Data access log content
“Native Logs” or Data Access Logs are logs which are generated by the database engine and provide information about database transactions. The main questions they answer are:- When did the transaction occur? (usually the start and end times).
- Who was accessing the data? The answer is usually the user who sent the query to the database, although it may contain additional information including the client application used, the client IP address, or other identifying information. Sometimes, the log also contains information about the role used.
- What data was accessed? In most cases, this information means having the query which was sent to the engine.
- Were there any errors issued for the transaction (with varying levels of details)?
- How much data was scanned, and what was the timing of specific parts of the query? The log provides this operational data, as well as other details, which can be useful for optimizations and cost analytics, especially when there is a pay-per-query element (e.g. in Snowflake and BigQuery data warehouses or in AWS Athena query engine).
- What the organization is planning to do with the data access logs (or, in some unfortunate cases, what it finds out it wants to do retroactively). Is it looking to keep the data access logs as an audit for compliance purposes? Is it trying to use the data access logs as part of a data breach investigation or another type of incident response? Is it trying to optimize costs?
- Various compliance and regulation requirements the organization adheres to. These regulations may mean that data access logs have to be kept separate from the data store itself, or it may mean having a longer retention time than what is naturally provided by the data store itself. This may also mean that the log has to be enriched by more data.
Common Uses of Data Access Logs
Logs are very important and useful in general. Data access logs are extremely critical, as they can shed light on data access, and data is, in most cases, the business’s biggest asset (and liability). Here are common uses of data access logs:- To fulfill requirements. We need logs because we are required to have them. Different regulations and compliance frameworks, as well as security frameworks which organizations comply with for legal reasons, commercial reasons, or risk reduction reasons, consistently require retaining access logs. Some of these requirements necessitate that we crunch the data access log for different reports, such as invalid access attempts and administrative access attempts. Other guidelines impose different retention or storage restrictions for the logs, but, regardless of the specific protocol, requiring some type of audit for data access operations is very common. Examples of such requirements are NIST Cyber-Secuirty Framework PR.PT-1, and PCI DSS 4.2.
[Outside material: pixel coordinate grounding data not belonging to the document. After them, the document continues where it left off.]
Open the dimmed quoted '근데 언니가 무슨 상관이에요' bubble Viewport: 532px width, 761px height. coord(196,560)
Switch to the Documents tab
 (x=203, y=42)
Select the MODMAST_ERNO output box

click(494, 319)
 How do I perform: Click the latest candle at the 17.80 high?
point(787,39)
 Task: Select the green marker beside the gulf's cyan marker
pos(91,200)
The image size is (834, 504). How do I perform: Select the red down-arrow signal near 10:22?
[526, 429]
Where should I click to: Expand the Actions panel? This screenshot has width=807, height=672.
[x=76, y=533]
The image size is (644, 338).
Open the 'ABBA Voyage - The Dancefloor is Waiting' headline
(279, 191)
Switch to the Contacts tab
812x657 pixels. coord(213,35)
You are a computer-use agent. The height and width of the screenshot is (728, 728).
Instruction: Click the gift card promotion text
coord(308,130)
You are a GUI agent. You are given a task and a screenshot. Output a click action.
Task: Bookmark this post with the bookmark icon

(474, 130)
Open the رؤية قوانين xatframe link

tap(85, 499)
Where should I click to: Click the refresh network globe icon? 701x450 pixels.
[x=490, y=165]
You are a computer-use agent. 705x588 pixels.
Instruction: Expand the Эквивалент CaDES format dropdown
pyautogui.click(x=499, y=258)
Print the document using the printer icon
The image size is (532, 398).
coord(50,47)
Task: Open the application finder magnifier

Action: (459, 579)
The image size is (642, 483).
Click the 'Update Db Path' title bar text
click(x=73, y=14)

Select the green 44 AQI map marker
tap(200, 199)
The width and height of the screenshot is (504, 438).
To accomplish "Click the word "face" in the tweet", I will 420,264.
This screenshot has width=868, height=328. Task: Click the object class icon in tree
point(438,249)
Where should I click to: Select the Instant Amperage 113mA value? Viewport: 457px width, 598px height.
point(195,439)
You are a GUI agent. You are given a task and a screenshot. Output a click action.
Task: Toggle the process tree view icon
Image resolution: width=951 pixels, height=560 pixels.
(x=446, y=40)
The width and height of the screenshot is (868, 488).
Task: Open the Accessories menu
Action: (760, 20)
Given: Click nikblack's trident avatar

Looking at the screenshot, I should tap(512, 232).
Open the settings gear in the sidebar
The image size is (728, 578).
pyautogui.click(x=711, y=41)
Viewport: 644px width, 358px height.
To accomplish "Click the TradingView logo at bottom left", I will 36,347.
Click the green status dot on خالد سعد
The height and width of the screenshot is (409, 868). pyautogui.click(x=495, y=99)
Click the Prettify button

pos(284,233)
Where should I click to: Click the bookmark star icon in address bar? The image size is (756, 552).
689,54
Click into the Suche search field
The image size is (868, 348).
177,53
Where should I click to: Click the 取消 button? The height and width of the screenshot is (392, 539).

- Incident response and forensic investigations. In these cases, we are trying to understand more about events that occured, and a log that records those events is often a key element in the investigation. The investigation may be performed simply in order to assert that a certain incident was contained to one environment and did not have further implications (e.g. an endpoint was compromised, and we want to make sure that the credentials were not used to access the data warehouse), or it may be part of an extensive data breach investigation which is trying to establish the exact impact.
- Gaining visibility. Logs can help create dashboards or report capabilities on an otherwise “blackbox” system, revealing who are the active users and roles and what actions are being taken. This, in most cases, requires efforts to transform the millions of lines in the logs to something that highlights and quantifies the main activities which transpired.
- Reduce over-permissions. By analyzing data access logs, you can gain answers to questions such as, “Which users are exposed to data that they are not actually using?” By using the data access logs, you can reduce this risk. Depending on the desired depth, this process requires significantly investing in data analysis. (At Satori, we recently added this as an out-of-the-box capability for our customers who use Snowflake).
- Proactively find threats. By analyzing logs, you can locate anomalous behavior by data consumers which may indicate a security risk.
- Operational efficiency., Analyzing the costs can be valuable, especially in pay-per-query engines, although it is not always straightforward. Cost analysis is sometimes performed for internal billing of different teams accessing the data, to find anomalies, and to correct expensive data consumption habits.